Bezborodov Vasily Fedorovich

( ? - 25.01.1962)

 

 

 

 

A native of the village of Mudyuga, he began to sail from the age of eight on his father's fishing vessel.

He graduated from the Patrakeevsky nautical school, evening department of the Arkhangelsk Marine Technical School. For six years in a row, he walked on the legendary Perseus as a navigator, and finally, in the summer of 1930, he was appointed captain of the hundred-ton bot "N. Knipovich" in a high-latitude expedition N.N.Zubov.

Although the entire voyage took twenty days then, it became a noticeable milestone in the development of the Arctic. “We are pleased that we have reached 81° 20 ' , - wrote N. Zubov. - We did not break records of latitude. We have not discovered or closed anything, but still everyone will know about our voyage along the chain of depths that we stretched from the very shores of Norway”.

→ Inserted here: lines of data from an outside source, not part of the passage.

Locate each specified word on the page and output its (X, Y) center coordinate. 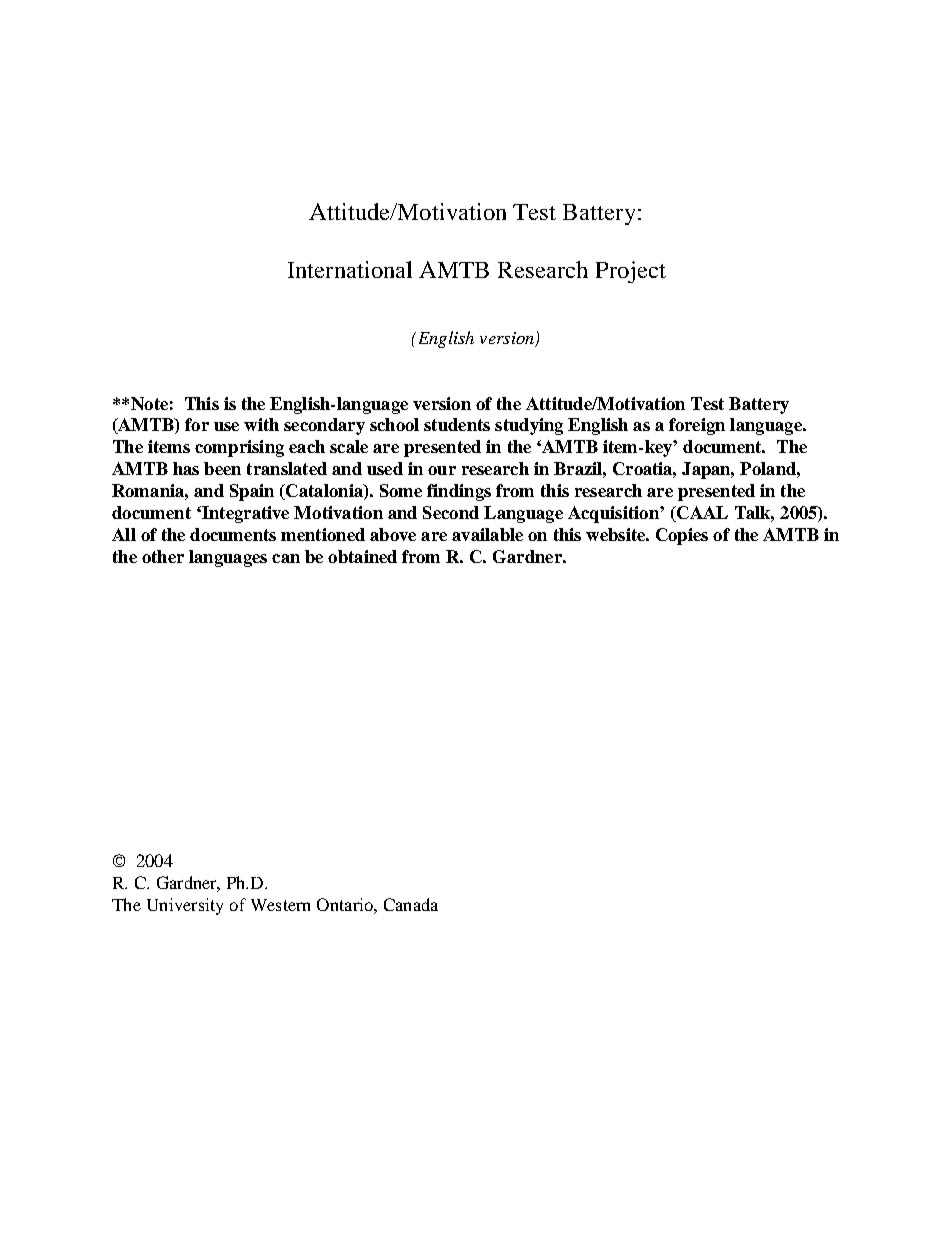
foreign (697, 426)
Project (631, 272)
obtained (362, 556)
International (350, 269)
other (163, 556)
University (185, 906)
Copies (682, 536)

From this voyage, Bezborodov returned so cold that doctors forbade him to swim in the Arctic, after which he left the State Oceanographic Institute. However, a strong body still overcame the illness, and Bezborodov returned to the sea, and almost until his retirement he sailed as a captain in the Murmansk and Arkhangelsk Trawling Fleets.Being a man extremely modest, he did not recall his past pioneering achievements. Until his death, Vasily Fedorovich never found out that scientists, prematurely burying him after that hard high-latitude voyage, perpetuated his name during his lifetime on the map of the most northern Soviet archipelago.

Cape in the north of Salisbury Island archipelago Franz Josef Land. Named by Soviet hydrographs in 1955.